- _PROVIDED INFORMATION_:
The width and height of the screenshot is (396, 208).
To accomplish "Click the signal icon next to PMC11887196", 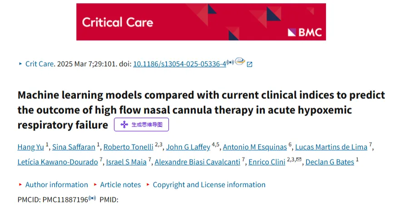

==

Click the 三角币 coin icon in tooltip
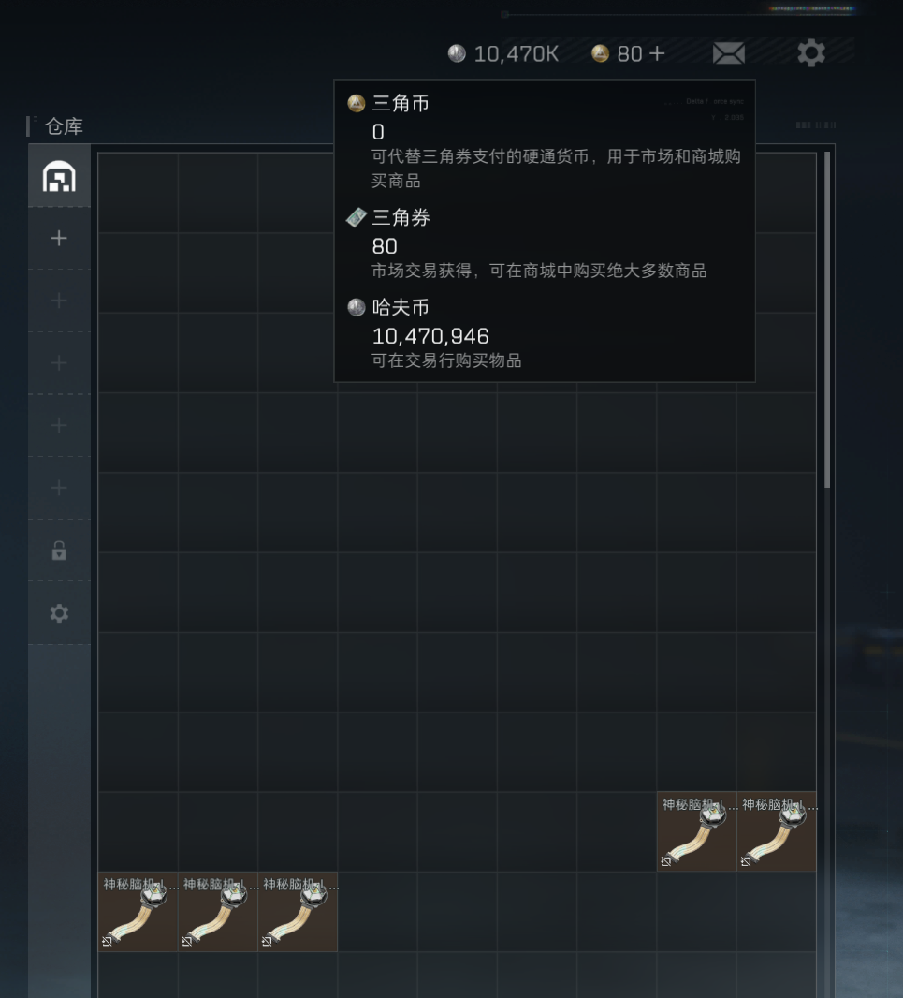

* * *

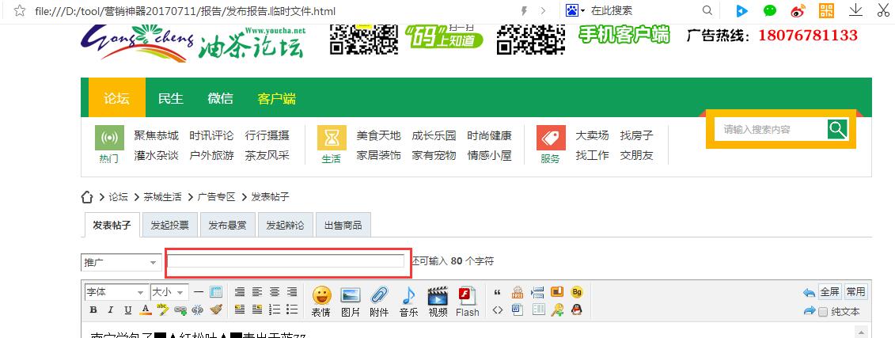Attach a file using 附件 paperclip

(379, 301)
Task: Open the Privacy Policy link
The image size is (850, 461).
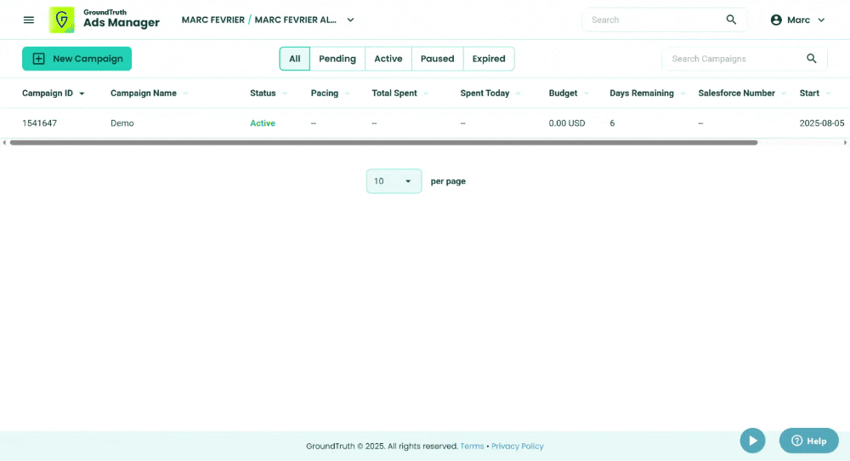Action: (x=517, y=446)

- _WHAT YOU SHOULD DO_: Rewrite the lines from the one holding "The width and" through the one holding "the signal icon", both included, switching "screenshot" to "image" and keeping everything else the same. Leave out the pictures.

- _SOLVED PROBLEM_:
The width and height of the image is (396, 208).
To accomplish "Click the signal icon next to PMC11887196", 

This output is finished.